Thursday, June 23, 2011

More books: top ten SF recommendations

Since I restricted myself to General Reading in yesterday's post, I thought I'd hit one of my favorite genres today: Science Fiction! A couple of the books in this list are borderline fantasy, but I maintain that anything with a scientific/rational background counts, even if the underlying tropes are closer to fantasy. So these aren't necessarily my favorites, but they're the ones I most recommend to others:

Startide Rising by David Brin - actually, the entire 6-book series is great, but this one (#2) is the best of them. This is one of the best alien-contact novels I've ever read. Despite being published in the '80s, it still feels very current. Plus - hey, talking, poetry-writing dolphins!

The Hunger Games by Suzanne Collins - this is a fantastic YA novel in addition to being a brilliant dystopian novel. While you're at it, read the entire trilogy.

HellSpark by Janet Kagan - 50 scientists from 50 different cultures, isolated on a planet to decide whether the natives are sentient. This is an adventure novel, scientific mystery, comedy, and murder mystery wrapped into one!

In the Garden of Iden by Kage Baker - the whole series "The Company" is just great, but this one (#1) really sets the stage for all that follows. This is a very cool time-travel concept, in addition to having love-lorn cyborgs and a great perspective on history.

Raising the Stones by Sheri S. Tepper - this might be the best Utopian/Dystopian novel I've ever read. It's the first in the trilogy that continues with Grass and SideShow.
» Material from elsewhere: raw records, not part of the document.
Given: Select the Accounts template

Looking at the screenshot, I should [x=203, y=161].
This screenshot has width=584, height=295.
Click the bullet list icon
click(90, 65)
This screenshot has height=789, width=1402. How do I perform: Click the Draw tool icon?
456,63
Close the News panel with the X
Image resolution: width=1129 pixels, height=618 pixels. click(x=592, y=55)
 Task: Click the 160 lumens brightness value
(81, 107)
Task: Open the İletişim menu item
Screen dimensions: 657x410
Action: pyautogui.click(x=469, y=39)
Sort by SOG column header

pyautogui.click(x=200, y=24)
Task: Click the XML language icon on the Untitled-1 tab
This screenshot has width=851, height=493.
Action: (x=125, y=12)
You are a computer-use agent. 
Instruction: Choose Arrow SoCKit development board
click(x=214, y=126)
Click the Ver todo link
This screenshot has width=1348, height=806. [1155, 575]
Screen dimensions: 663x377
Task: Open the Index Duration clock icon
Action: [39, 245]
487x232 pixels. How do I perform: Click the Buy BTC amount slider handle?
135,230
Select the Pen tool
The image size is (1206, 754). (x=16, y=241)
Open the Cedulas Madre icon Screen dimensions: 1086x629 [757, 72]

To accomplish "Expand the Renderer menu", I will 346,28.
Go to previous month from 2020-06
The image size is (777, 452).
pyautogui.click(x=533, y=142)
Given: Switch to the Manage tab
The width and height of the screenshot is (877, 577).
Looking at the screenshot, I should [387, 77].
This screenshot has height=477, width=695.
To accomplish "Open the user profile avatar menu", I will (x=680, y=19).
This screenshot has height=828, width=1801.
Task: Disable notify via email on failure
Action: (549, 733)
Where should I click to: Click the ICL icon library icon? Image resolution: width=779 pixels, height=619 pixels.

To Say Nothing of the Dog by Connie Willis - the best time travel book I've ever read. It's also hysterically funny. Fans of Regency romances will either be horrified or delighted.

Komarr by Lois McMaster Bujold - this is fairly late in the long-running Vorkosigan Saga, but I think it's a great place to first enter the series. Any of the other books will do, too. (DH suggests Shards of Honor or Mirror Dance as alternate entry points.)

The Skinner by Neal Asher - for those who like their SF brisk and bloody, this is like catnip.

GlassHouse by Charles Stross - for those who like their SF subversive, thought-provoking, and gender-bending... this one is sheer genius.

The Prefect by Alistair Reynolds - a great SF mystery/ suspense novel. This is vaguely part of a longer running series, but takes place several hundred years before the others, so it's a good place to enter.

The Many-Colored Land by Julian May - this reads like epic fantasy but is firmly grounded in an esoteric branch of physics that allows time-travel. Yes, I just realized that I have three time-travel books on this list. In this one, they go back 6 million years and stay there, so it almost doesn't count.

And here are the ones that didn't quite make the cut:

The Gods Themselves by Isaac Asimov - I know most people would pick his Foundation series as their representative work, but I think this stand-alone novel is his strongest SF. The alien race is portrayed movingly and convincingly.

Sky so Big and Black by John Barnes - one of my favorite YA SF novels. Set on Mars, it follows a teen-aged prospector as she searches the highlands for water with her father. The novel is set within a larger series about the take-over of Earth by sentient programs, but this one pretty well stands alone.

DragonFlight by Anne McCaffrey - this, the first in the very long series, reads like fantasy, but later volumes set it firmly within the realms of SF. The whole series is pretty good but I still return to this one as my favorite.

Dune by Frank Herbert - I feel like this hasn't worn so well as other classic works, but it's still worth reading. Don't see the movies.

The Snow Queen by Joan D. Vinge - don't bother with the sequels, which lack the charm of this one. It's one of the coolest dual-culture novels out there, and has aged very well.